Merging two sorted linked lists

Question

This is one of the programming questions asked during written test from Microsoft. I am giving the question and the answer that I came up with. Thing is my answer although l

Answer 1

This is my take. Unlike other solutions it identifies and skips over consecutive nodes on one list which are smaller or equal to the head node of the other list. The head of the other list is attached at the end of such sequence and the process is repeated after switching roles. This approach minimizes the number of assignments to Node.next while limiting NULL testing to single check in each iteration.

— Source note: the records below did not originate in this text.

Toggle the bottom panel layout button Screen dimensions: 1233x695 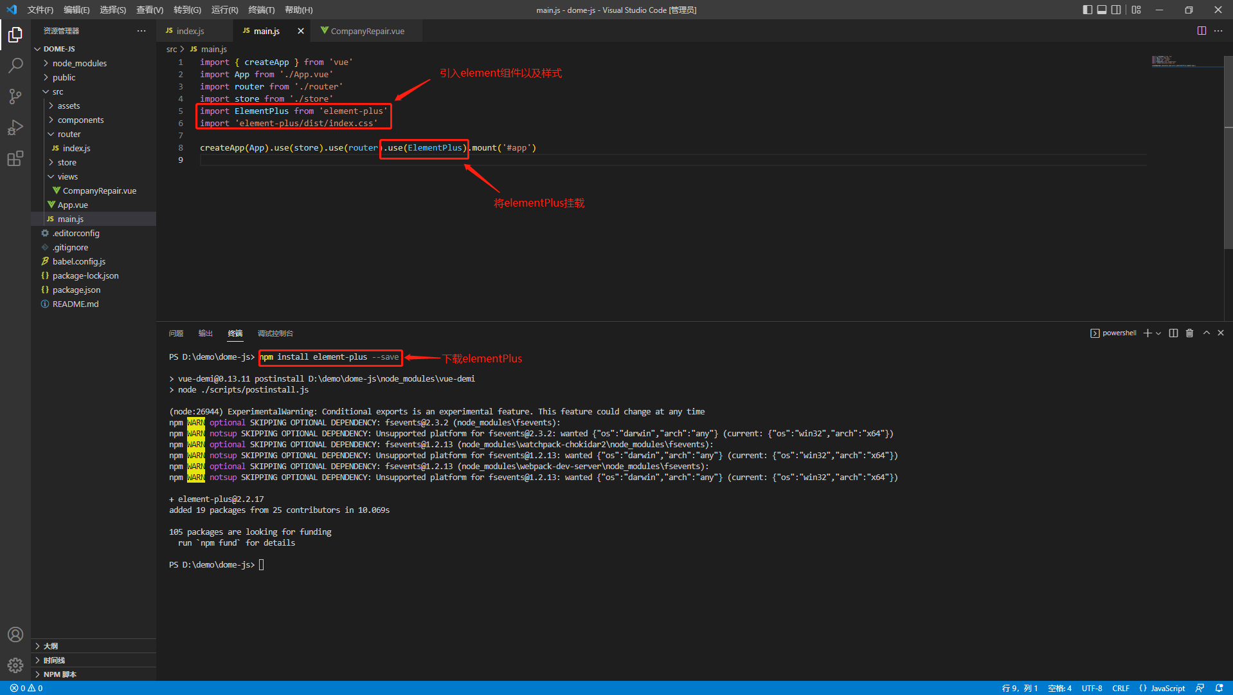point(1102,10)
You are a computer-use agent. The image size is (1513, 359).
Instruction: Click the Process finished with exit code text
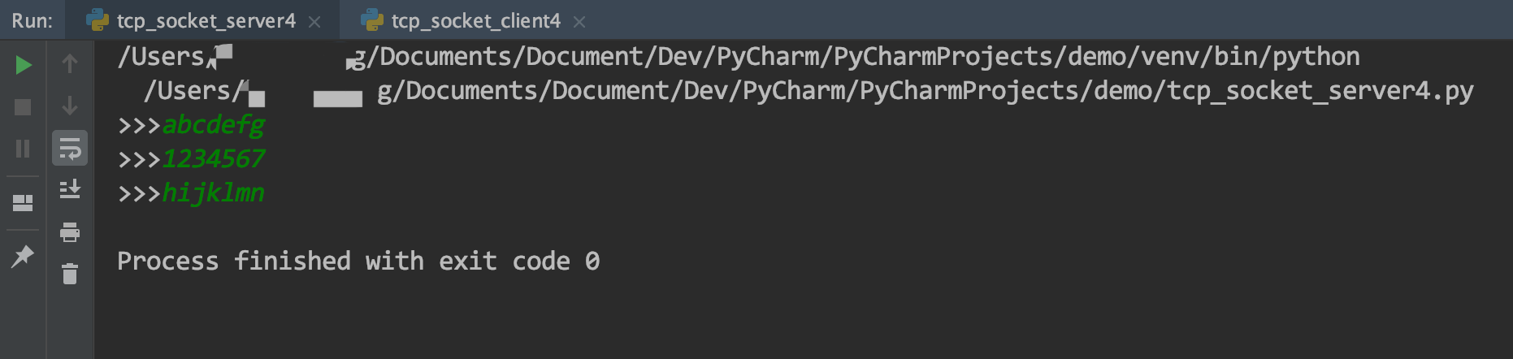coord(358,262)
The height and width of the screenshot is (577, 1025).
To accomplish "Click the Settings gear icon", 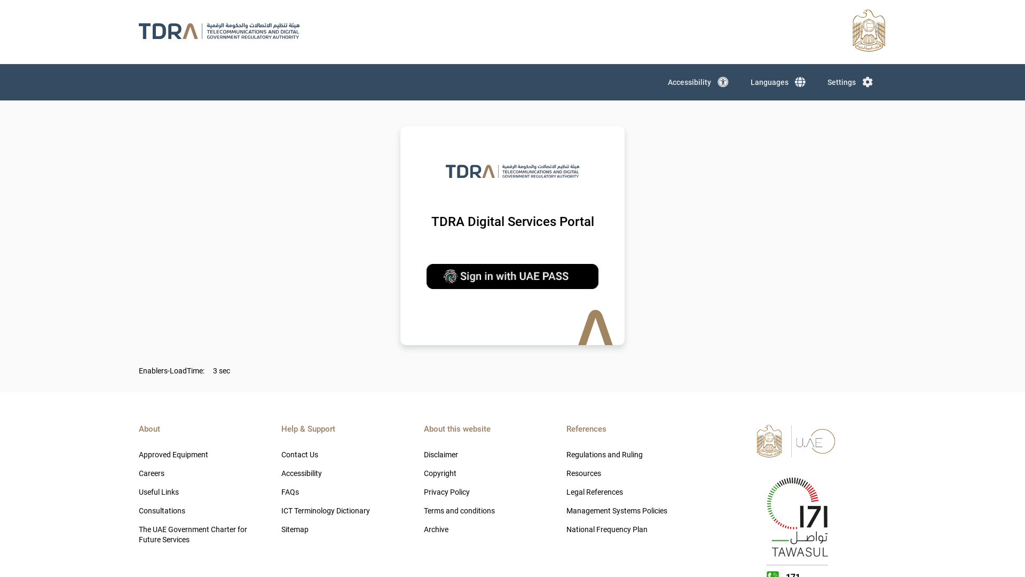I will click(868, 82).
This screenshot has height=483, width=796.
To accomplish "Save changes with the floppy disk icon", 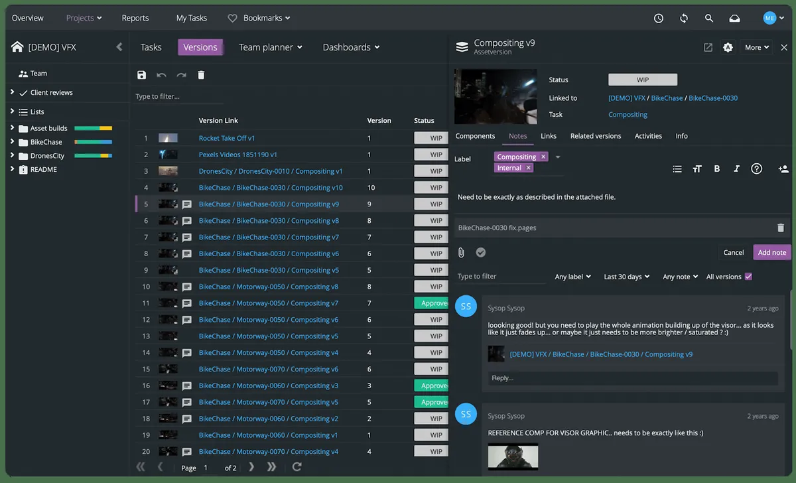I will click(141, 74).
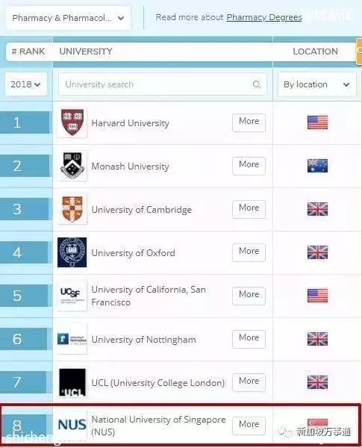Click the Monash University crest logo
Screen dimensions: 362x448
[72, 166]
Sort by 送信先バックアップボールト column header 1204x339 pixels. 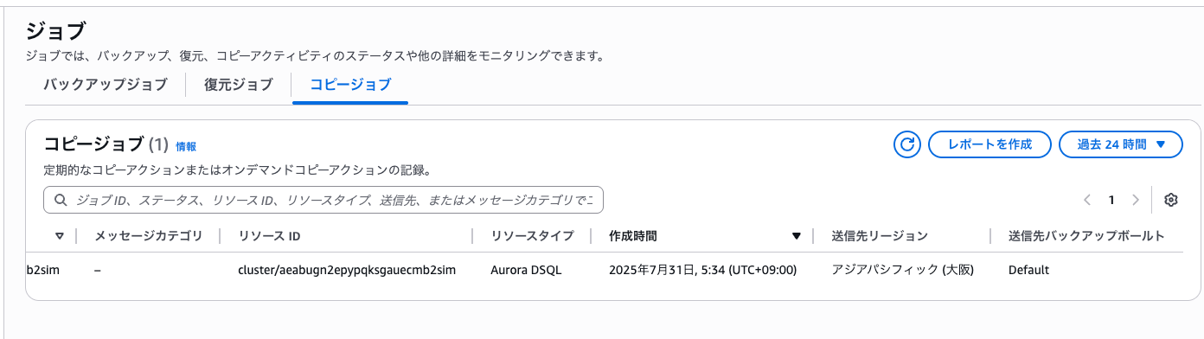pyautogui.click(x=1086, y=236)
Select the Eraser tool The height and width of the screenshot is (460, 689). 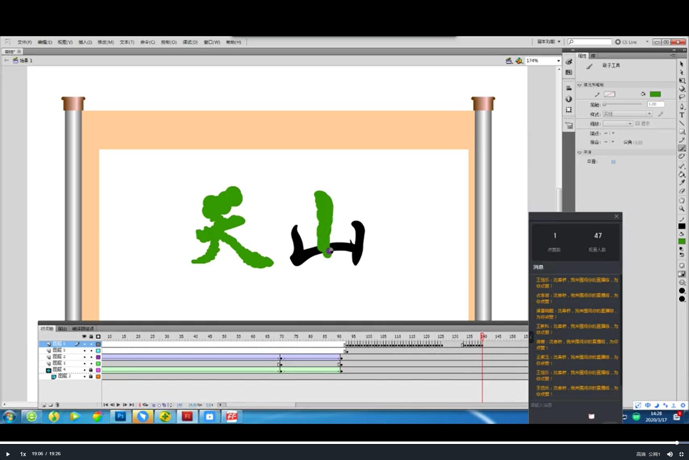(682, 191)
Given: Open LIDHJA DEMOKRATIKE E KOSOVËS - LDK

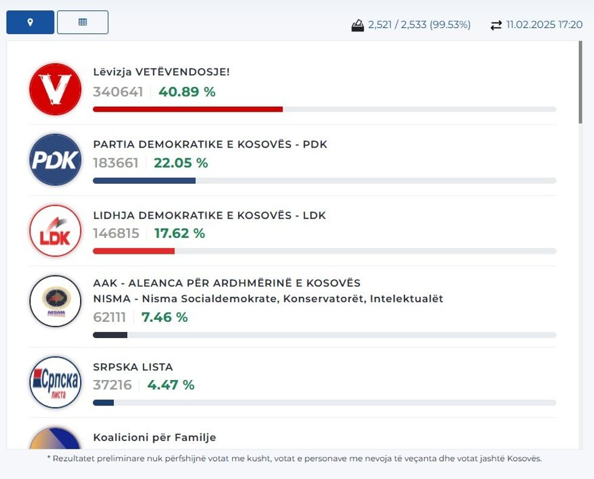Looking at the screenshot, I should coord(209,216).
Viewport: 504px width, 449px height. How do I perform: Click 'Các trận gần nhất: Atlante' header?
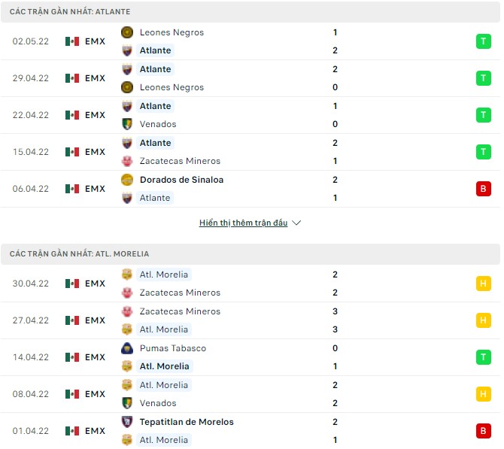pyautogui.click(x=70, y=12)
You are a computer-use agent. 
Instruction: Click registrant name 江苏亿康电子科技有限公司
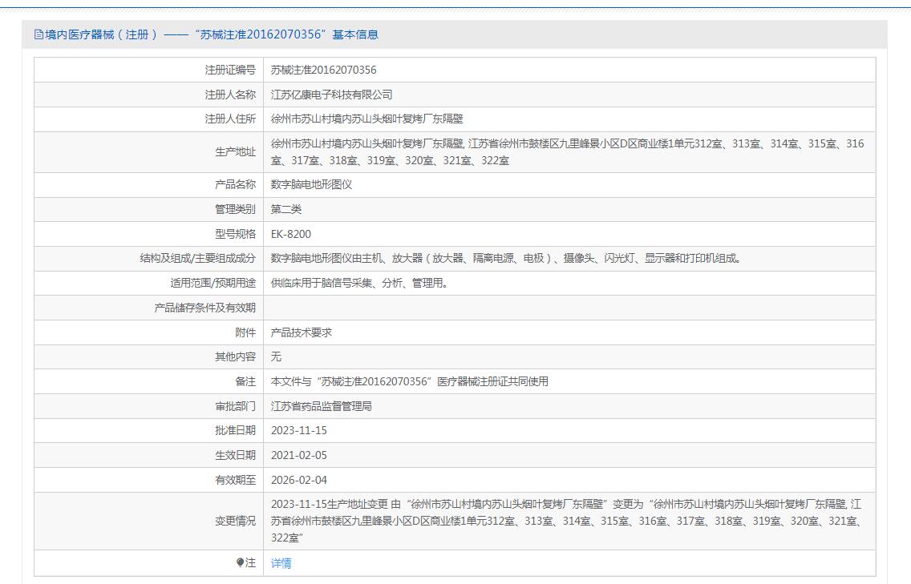point(331,95)
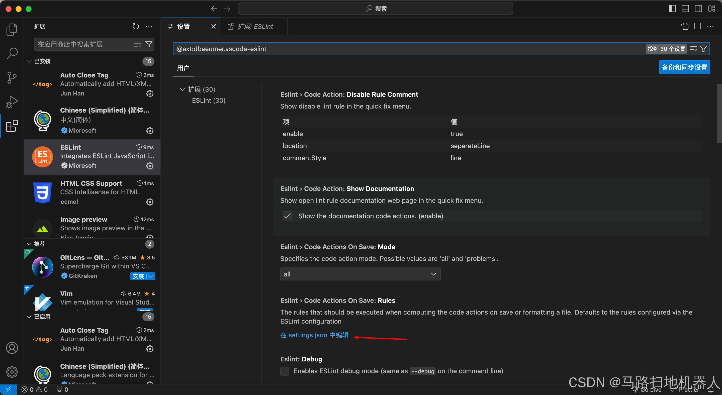Open the Code Actions On Save Mode dropdown

pos(360,274)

Node * merge(Node *list1, Node *list2)
{
    if (!list1) return list2;
    if (!list2) return list1;

    Node *tmp;

    // compare head nodes and swap lists to guarantee list1 has the smallest node
    if (list1->val > list2->val) {
        tmp = list2;
        list2 = list1;
        list1 = tmp;
    }

    Node *tail = list1;

    do {
        // Advance the tail pointer skipping over all the elements in the result
        // which have smaller or equal value than the first node on list2
        while (tail->next && (tail->next->val <= list2->val)) {
            tail = tail->next;
        }
        // concat list2 at tail of result and make the rest after tail list2 
        tmp = tail->next;
        tail->next = list2;
        tail = list2;
        list2 = tmp;
    } while (list2);

    return list1;
}